As Earley continued research for his book, he met experts who gave him a sobering look at what has happened to the American system for treating the mentally ill. One of them was psychiatrist E. Fuller Torrey, who testified before a congressional subcommittee in 1997:

“Between twenty-five (and) forty-five percent of homeless individuals have a severe psychiatric disorder,” he told the panel. “The quality of life for them is a national disgrace. Twenty-eight percent get some food from garbage cans ? a third of homeless mentally ill women have been raped.”

Torrey believes he knows who is to blame. “This problem has be exacerbated by well-meaning but misinformed lawyers who changed state laws to make involuntary treatment virtually impossible in most states. These lawyers, under the American Civil Liberties Union and Bazelon Center for Mental Health Law, argue that mentally ill individuals should not take medication unless they wish to do so. But since half of these mentally ill individuals do not think there is anything wrong, they will not take the medication.”

And that rather neatly sums up the problem. These people are sick and need help. Laws prevent them from receiving help. What’s left to consider is the human face of the mentally ill, a view Earley provides with his portrait of his son and of the other mentally ill individuals he profiled during his study - people who do things because “voices” tell them to.

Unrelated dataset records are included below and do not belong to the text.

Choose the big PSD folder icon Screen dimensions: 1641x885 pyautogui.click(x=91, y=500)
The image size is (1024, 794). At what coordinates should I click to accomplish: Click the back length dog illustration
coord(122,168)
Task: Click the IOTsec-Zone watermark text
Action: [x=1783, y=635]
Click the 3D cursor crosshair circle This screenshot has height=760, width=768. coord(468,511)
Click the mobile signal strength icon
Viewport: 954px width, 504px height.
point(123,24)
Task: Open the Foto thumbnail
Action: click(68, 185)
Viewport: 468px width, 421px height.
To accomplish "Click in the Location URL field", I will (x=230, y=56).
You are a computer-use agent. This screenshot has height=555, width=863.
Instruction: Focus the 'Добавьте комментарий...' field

They are as much victim as victimizer in most cases, one woman Earley tracked in Miami was gang-raped twice. Yet these individuals don’t take their medicine because the nature of their disease makes them believe they are not sick. Many of them die in confrontations with police, who are not trained in the special skills needed to deal with violent mentally ill people.

Earley also tells of the heroes in the situation, the sympathetic judges, enlightened social workers, tireless doctors and caregivers, dedicated family members, understanding politicians and police. There are some programs to help with the problem. But there’s just not enough of them, and there’s not enough money or drug therapies. So the mentally ill stay on the streets, scrounging for their existence until they do something to get arrested or killed. They can’t be helped unless they do something violent. It’s a lethal Catch-22.

Earley’s book was published in 2006. It is the summer reading selection for the One Book One Community program in East Baton Rouge Parish this year.